EXERCISE DETAILS
Print out the records that follow, exactly and completely.

LISTED ENTRIES
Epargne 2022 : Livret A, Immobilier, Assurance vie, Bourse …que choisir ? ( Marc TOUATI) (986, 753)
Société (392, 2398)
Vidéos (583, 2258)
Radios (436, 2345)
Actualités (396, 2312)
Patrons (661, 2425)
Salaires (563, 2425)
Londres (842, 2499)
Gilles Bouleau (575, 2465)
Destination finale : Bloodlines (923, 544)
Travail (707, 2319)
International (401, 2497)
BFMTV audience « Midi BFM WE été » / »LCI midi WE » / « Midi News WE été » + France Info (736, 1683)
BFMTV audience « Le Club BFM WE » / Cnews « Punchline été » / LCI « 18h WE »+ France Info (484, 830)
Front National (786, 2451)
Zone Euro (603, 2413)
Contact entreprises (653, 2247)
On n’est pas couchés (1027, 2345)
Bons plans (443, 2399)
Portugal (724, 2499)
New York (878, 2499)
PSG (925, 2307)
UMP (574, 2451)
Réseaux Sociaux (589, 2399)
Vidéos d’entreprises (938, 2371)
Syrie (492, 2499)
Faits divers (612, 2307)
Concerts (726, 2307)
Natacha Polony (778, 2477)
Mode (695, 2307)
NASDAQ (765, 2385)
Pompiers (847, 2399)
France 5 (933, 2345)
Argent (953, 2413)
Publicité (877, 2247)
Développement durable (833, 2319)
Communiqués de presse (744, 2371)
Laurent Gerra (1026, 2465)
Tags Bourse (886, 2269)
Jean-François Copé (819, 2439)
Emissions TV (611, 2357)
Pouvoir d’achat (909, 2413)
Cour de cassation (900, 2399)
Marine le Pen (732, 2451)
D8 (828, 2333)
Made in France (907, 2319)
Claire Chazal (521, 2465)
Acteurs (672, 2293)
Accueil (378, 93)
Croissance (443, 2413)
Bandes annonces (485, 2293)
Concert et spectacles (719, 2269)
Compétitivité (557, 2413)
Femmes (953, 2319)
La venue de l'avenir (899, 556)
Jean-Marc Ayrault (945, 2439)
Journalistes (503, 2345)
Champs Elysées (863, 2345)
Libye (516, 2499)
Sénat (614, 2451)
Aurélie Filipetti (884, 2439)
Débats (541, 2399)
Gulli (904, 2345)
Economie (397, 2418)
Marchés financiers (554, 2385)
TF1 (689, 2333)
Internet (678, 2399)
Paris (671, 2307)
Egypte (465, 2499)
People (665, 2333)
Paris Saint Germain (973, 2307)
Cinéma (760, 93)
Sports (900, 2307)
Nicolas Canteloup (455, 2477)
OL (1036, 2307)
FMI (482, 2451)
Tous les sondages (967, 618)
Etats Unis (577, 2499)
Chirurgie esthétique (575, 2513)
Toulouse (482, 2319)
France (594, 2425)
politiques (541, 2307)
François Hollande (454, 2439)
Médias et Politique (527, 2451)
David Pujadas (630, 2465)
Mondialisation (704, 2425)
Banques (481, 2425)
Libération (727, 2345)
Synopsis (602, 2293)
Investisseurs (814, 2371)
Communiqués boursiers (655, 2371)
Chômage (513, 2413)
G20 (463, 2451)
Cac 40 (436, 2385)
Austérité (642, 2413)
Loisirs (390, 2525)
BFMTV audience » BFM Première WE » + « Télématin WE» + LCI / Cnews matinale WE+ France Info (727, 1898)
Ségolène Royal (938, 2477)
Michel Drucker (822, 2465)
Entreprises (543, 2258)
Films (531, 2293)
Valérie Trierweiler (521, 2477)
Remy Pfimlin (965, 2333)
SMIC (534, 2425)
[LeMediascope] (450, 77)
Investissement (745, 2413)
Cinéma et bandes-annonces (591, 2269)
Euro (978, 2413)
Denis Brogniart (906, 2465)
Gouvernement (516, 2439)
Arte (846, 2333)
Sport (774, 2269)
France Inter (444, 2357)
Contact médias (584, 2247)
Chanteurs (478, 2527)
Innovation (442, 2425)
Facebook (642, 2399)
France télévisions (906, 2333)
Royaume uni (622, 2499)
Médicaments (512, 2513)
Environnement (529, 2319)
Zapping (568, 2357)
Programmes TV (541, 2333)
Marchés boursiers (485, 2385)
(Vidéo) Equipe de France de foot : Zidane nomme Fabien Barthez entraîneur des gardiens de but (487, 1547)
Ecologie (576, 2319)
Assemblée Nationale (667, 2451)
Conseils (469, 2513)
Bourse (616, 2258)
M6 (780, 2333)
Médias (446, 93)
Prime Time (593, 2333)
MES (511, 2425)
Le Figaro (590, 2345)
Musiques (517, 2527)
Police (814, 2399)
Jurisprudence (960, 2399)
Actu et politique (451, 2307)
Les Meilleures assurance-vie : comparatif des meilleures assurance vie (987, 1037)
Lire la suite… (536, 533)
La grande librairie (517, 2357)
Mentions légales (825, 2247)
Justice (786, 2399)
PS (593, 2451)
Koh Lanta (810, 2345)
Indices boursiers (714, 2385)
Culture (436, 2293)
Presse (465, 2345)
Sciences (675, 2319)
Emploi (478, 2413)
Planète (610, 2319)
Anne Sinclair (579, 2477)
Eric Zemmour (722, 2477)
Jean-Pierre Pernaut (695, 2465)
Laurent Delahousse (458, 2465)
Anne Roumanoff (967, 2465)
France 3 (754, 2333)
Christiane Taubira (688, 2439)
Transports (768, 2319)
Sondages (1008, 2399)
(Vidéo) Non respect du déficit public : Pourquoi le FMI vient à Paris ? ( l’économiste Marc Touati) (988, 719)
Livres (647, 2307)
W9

THE ANSWER
Epargne 2022 : Livret A, Immobilier, Assurance vie, Bourse …que choisir ? ( Marc TOUATI) (986, 753)
Société (392, 2398)
Vidéos (583, 2258)
Radios (436, 2345)
Actualités (396, 2312)
Patrons (661, 2425)
Salaires (563, 2425)
Londres (842, 2499)
Gilles Bouleau (575, 2465)
Destination finale : Bloodlines (923, 544)
Travail (707, 2319)
International (401, 2497)
BFMTV audience « Midi BFM WE été » / »LCI midi WE » / « Midi News WE été » + France Info (736, 1683)
BFMTV audience « Le Club BFM WE » / Cnews « Punchline été » / LCI « 18h WE »+ France Info (484, 830)
Front National (786, 2451)
Zone Euro (603, 2413)
Contact entreprises (653, 2247)
On n’est pas couchés (1027, 2345)
Bons plans (443, 2399)
Portugal (724, 2499)
New York (878, 2499)
PSG (925, 2307)
UMP (574, 2451)
Réseaux Sociaux (589, 2399)
Vidéos d’entreprises (938, 2371)
Syrie (492, 2499)
Faits divers (612, 2307)
Concerts (726, 2307)
Natacha Polony (778, 2477)
Mode (695, 2307)
NASDAQ (765, 2385)
Pompiers (847, 2399)
France 5 (933, 2345)
Argent (953, 2413)
Publicité (877, 2247)
Développement durable (833, 2319)
Communiqués de presse (744, 2371)
Laurent Gerra (1026, 2465)
Tags Bourse (886, 2269)
Jean-François Copé (819, 2439)
Emissions TV (611, 2357)
Pouvoir d’achat (909, 2413)
Cour de cassation (900, 2399)
Marine le Pen (732, 2451)
D8 (828, 2333)
Made in France (907, 2319)
Claire Chazal (521, 2465)
Acteurs (672, 2293)
Accueil (378, 93)
Croissance (443, 2413)
Bandes annonces (485, 2293)
Concert et spectacles (719, 2269)
Compétitivité (557, 2413)
Femmes (953, 2319)
La venue de l'avenir (899, 556)
Jean-Marc Ayrault (945, 2439)
Journalistes (503, 2345)
Champs Elysées (863, 2345)
Libye (516, 2499)
Sénat (614, 2451)
Aurélie Filipetti (884, 2439)
Débats (541, 2399)
Gulli (904, 2345)
Economie (397, 2418)
Marchés financiers (554, 2385)
TF1 (689, 2333)
Internet (678, 2399)
Paris (671, 2307)
Egypte (465, 2499)
People (665, 2333)
Paris Saint Germain (973, 2307)
Cinéma (760, 93)
Sports (900, 2307)
Nicolas Canteloup (455, 2477)
OL (1036, 2307)
FMI (482, 2451)
Tous les sondages (967, 618)
Etats Unis (577, 2499)
Chirurgie esthétique (575, 2513)
Toulouse (482, 2319)
France (594, 2425)
politiques (541, 2307)
François Hollande (454, 2439)
Médias et Politique (527, 2451)
David Pujadas (630, 2465)
Mondialisation (704, 2425)
Banques (481, 2425)
Libération (727, 2345)
Synopsis (602, 2293)
Investisseurs (814, 2371)
Communiqués boursiers (655, 2371)
Chômage (513, 2413)
G20 (463, 2451)
Cac 40 (436, 2385)
Austérité (642, 2413)
Loisirs (390, 2525)
BFMTV audience » BFM Première WE » + « Télématin WE» + LCI / Cnews matinale WE+ France Info (727, 1898)
Ségolène Royal (938, 2477)
Michel Drucker (822, 2465)
Entreprises (543, 2258)
Films (531, 2293)
Valérie Trierweiler (521, 2477)
Remy Pfimlin (965, 2333)
SMIC (534, 2425)
[LeMediascope] (450, 77)
Investissement (745, 2413)
Cinéma et bandes-annonces (591, 2269)
Euro (978, 2413)
Denis Brogniart (906, 2465)
Gouvernement (516, 2439)
Arte (846, 2333)
Sport (774, 2269)
France Inter (444, 2357)
Contact médias (584, 2247)
Chanteurs (478, 2527)
Innovation (442, 2425)
Facebook (642, 2399)
France télévisions (906, 2333)
Royaume uni (622, 2499)
Médicaments (512, 2513)
Environnement (529, 2319)
Zapping (568, 2357)
Programmes TV (541, 2333)
Marchés boursiers (485, 2385)
(Vidéo) Equipe de France de foot : Zidane nomme Fabien Barthez entraîneur des gardiens de but (487, 1547)
Ecologie (576, 2319)
Assemblée Nationale (667, 2451)
Conseils (469, 2513)
Bourse (616, 2258)
M6 (780, 2333)
Médias (446, 93)
Prime Time (593, 2333)
MES (511, 2425)
Le Figaro (590, 2345)
Musiques (517, 2527)
Police (814, 2399)
Jurisprudence (960, 2399)
Actu et politique (451, 2307)
Les Meilleures assurance-vie : comparatif des meilleures assurance vie (987, 1037)
Lire la suite… (536, 533)
La grande librairie (517, 2357)
Mentions légales (825, 2247)
Justice (786, 2399)
PS (593, 2451)
Koh Lanta (810, 2345)
Indices boursiers (714, 2385)
Culture (436, 2293)
Presse (465, 2345)
Sciences (675, 2319)
Emploi (478, 2413)
Planète (610, 2319)
Anne Sinclair (579, 2477)
Eric Zemmour (722, 2477)
Jean-Pierre Pernaut (695, 2465)
Laurent Delahousse (458, 2465)
Anne Roumanoff (967, 2465)
France 3 (754, 2333)
Christiane Taubira (688, 2439)
Transports (768, 2319)
Sondages (1008, 2399)
(Vidéo) Non respect du déficit public : Pourquoi le FMI vient à Paris ? ( l’économiste Marc Touati) (988, 719)
Livres (647, 2307)
W9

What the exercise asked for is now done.